MATERIAL PROVIDED section start
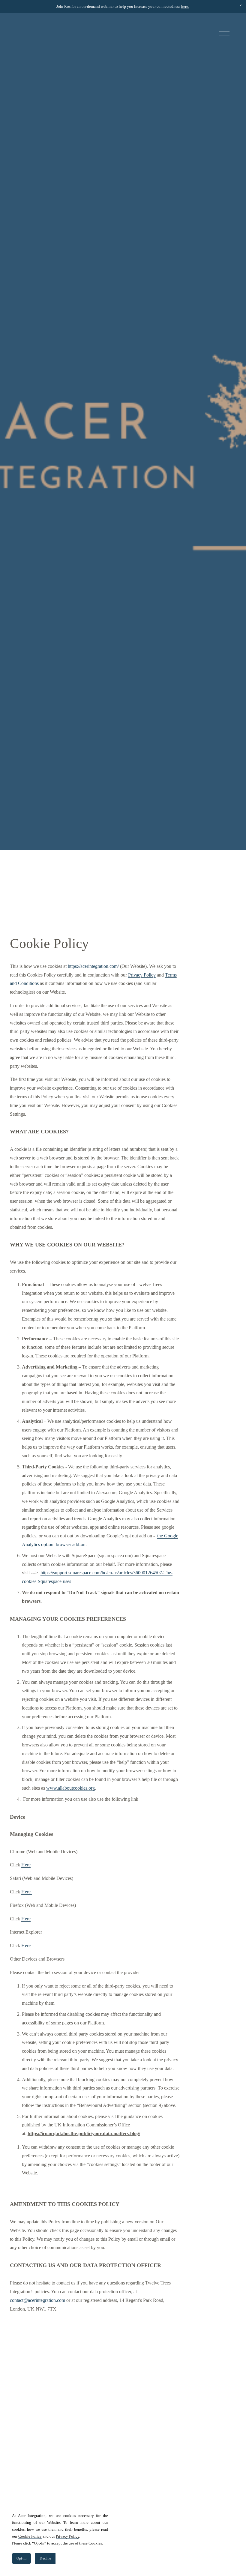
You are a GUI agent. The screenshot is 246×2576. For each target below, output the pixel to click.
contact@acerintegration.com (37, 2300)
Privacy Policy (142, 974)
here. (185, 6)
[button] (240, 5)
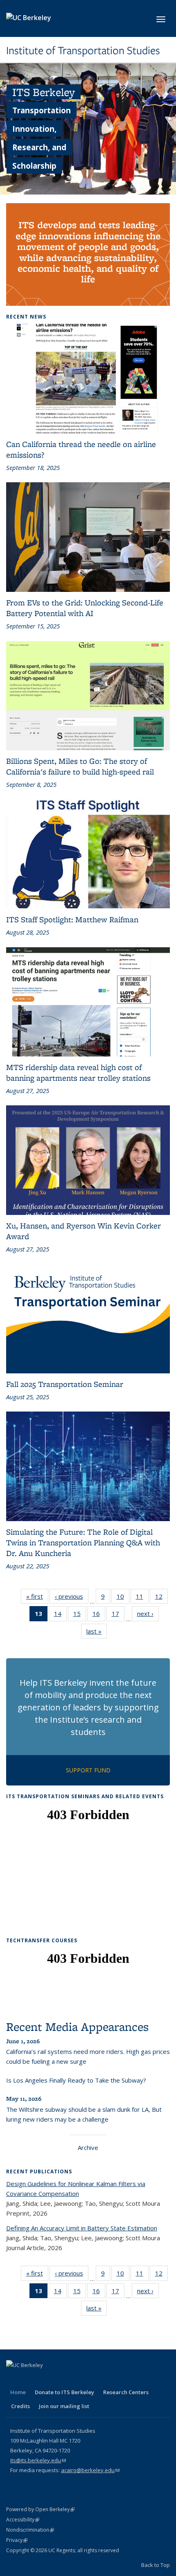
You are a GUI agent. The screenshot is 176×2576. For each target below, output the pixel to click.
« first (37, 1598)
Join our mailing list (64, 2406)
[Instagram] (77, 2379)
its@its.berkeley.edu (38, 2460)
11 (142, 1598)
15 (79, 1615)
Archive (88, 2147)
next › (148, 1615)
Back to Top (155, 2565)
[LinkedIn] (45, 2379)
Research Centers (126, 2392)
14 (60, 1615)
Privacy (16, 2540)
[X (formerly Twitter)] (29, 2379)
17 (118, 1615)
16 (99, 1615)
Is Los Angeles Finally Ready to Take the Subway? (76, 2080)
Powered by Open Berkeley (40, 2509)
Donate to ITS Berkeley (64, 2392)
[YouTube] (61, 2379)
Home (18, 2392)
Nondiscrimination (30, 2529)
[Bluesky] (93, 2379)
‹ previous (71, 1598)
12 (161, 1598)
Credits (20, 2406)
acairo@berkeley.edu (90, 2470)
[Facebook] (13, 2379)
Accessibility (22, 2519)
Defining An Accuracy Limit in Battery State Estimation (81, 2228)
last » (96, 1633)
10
MATERIAL PROVIDED section end
WHAT IS NEEDED: Except for the pictures, copy every line of the records above exactly.

ANSWER BOX:
You are a GUI agent. The screenshot is 246×2576. For each target below, output the pixel to click.
contact@acerintegration.com (37, 2300)
Privacy Policy (142, 974)
here. (185, 6)
[button] (240, 5)
You are a GUI agent. The screenshot is 176×2576. For each target below, output the pixel to click.
« first (37, 1598)
Join our mailing list (64, 2406)
[Instagram] (77, 2379)
its@its.berkeley.edu (38, 2460)
11 (142, 1598)
15 (79, 1615)
Archive (88, 2147)
next › (148, 1615)
Back to Top (155, 2565)
[LinkedIn] (45, 2379)
Research Centers (126, 2392)
14 (60, 1615)
Privacy (16, 2540)
[X (formerly Twitter)] (29, 2379)
17 (118, 1615)
16 (99, 1615)
Is Los Angeles Finally Ready to Take the Subway? (76, 2080)
Powered by Open Berkeley (40, 2509)
Donate to ITS Berkeley (64, 2392)
[YouTube] (61, 2379)
Home (18, 2392)
Nondiscrimination (30, 2529)
[Bluesky] (93, 2379)
‹ previous (71, 1598)
12 (161, 1598)
Credits (20, 2406)
acairo@berkeley.edu (90, 2470)
[Facebook] (13, 2379)
Accessibility (22, 2519)
Defining An Accuracy Limit in Battery State Estimation (81, 2228)
last » (96, 1633)
10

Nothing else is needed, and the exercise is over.